───── Fragmento

Ahora que el presidente Peña Nieto salió al paso de la crisis más grande que ha vivido el país desde la revolución de 1910, vale la pena tomar un respiro para ver en perspectiva la cuerda floja por la que caminamos.
La propuesta del presidente da en el blanco porque señala los puntos más débiles de nuestras estructuras políticas, sociales y jurídicas, y es por lo menos un avance discursivo que señala el camino para salir de nuestro laberinto. Es cierto que en el fondo del pantano se encuentra el atraso, la pobreza y la desigualdad social del país, y es momento de tratar de remolcar a tierra firme a los estados más atrasados de la República como Chiapas, Oaxaca y Guerrero. También es cierto que México no es un país de leyes, y que tenemos que construir casi de cero una cultura compartida de respeto a la ley. El hecho de crear una serie de policías estatales unificadas es un primer paso. Otro paso es la creación de una ley para que las autoridades municipales no caigan en manos de la delincuencia.
Lo malo de todo esto es que, a estas alturas, ya nadie le cree al presidente. Y digo lo malo, porque solamente las pirañas que comen en río revuelto están ansiosas de ver en esta desgracia nacional una tajada de carne para sus ambiciones políticas, y porque a nadie conviene el desplome generalizado de las instituciones y el despeñadero hacia una violencia mayor a la que tenemos.
La gente no le cree al presidente no solamente porque sus enemigos han sabido con muy buen cálculo y puntería hacia donde golpear con fuerza, y porque el propio presidente no ha sabido frenar sus impulsos y deseos de ostentar una riqueza que resulta ofensiva en un mar de pobreza. En ese escenario, los proyectos de nuevas inversiones en energía, el nuevo aeropuerto o el tren a Querétaro se perciben como proyectos faraónicos que van a beneficiar a unos cuantos. Todos sabemos por las imágenes que vemos a diario que el sistema económico que tenemos en México es un engranaje feroz que arroja constantemente a millones de mexicanos al ambulantaje, la miseria y la criminalidad, pero no encontramos un mecanismo capaz de detener esa maquinaria.
Por eso el discurso del presidente fue visto como un prontuario de buenos deseos, pero nada más. Y eso es un riesgo mayor. Ya nadie cree en los discursos. Ya nadie cree en las palabras. Por eso, la tarea mayor de todos los mexicanos, en estos momentos, es recuperar la confianza.

──────────
───── Datos mostrados

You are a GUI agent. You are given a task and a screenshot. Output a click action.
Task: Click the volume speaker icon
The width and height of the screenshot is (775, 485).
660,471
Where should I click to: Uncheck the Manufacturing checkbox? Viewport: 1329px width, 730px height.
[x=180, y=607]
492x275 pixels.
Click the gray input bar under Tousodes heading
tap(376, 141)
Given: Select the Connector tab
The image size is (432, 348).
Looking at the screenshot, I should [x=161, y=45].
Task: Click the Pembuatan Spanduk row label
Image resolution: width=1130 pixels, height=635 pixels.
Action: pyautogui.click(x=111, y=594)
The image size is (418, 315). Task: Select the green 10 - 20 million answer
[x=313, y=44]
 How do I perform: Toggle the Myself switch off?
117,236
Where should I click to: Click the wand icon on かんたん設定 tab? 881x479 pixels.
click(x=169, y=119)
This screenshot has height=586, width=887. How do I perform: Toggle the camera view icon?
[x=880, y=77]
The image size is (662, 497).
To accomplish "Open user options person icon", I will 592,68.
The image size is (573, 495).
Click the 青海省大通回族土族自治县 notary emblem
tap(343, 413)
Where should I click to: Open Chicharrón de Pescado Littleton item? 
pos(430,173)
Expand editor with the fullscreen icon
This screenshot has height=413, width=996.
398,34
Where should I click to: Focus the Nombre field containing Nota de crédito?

──────────

Consigna ::
Responde con datos del fragmento sobre el discurso del presidente Peña Nieto:
1. ¿Qué estados se nombran como los más atrasados de la República?
2. ¿Qué proyectos se perciben como faraónicos?
3. ¿Cuál es la tarea mayor de todos los mexicanos en estos momentos?

Respuesta ::
1. Chiapas, Oaxaca y Guerrero.
2. Los proyectos de nuevas inversiones en energía, el nuevo aeropuerto y el tren a Querétaro.
3. Recuperar la confianza.